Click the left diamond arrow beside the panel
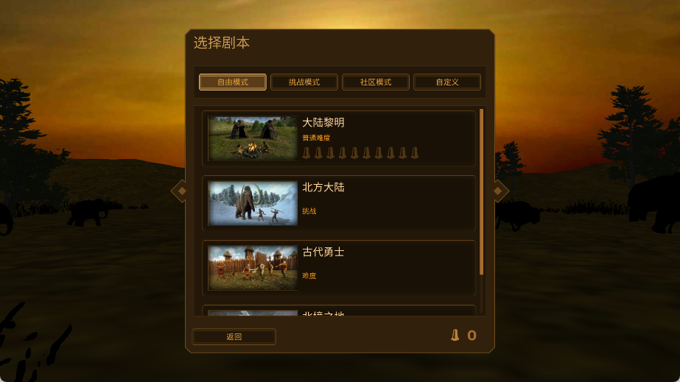The height and width of the screenshot is (382, 680). pyautogui.click(x=182, y=191)
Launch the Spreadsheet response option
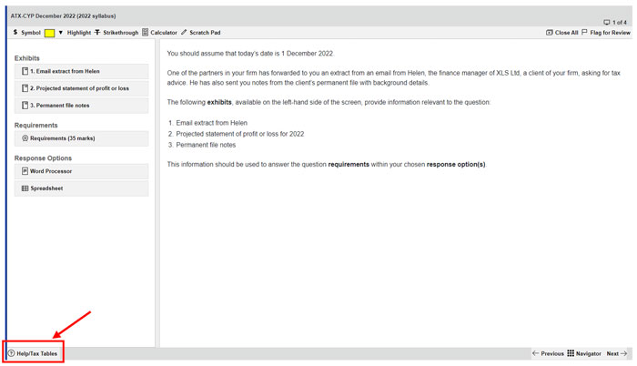637x366 pixels. click(x=81, y=188)
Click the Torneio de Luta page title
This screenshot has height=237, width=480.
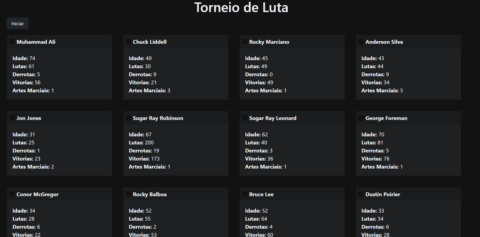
# # # #
- [Task to carry out]
The exact lines from the one containing "Launch the Spreadsheet response option" through the end of the data are to be copied, with both ends kept and pictures left out.

- [Problem solution]
Launch the Spreadsheet response option
637x366 pixels. click(x=81, y=188)
Click the Torneio de Luta page title
This screenshot has height=237, width=480.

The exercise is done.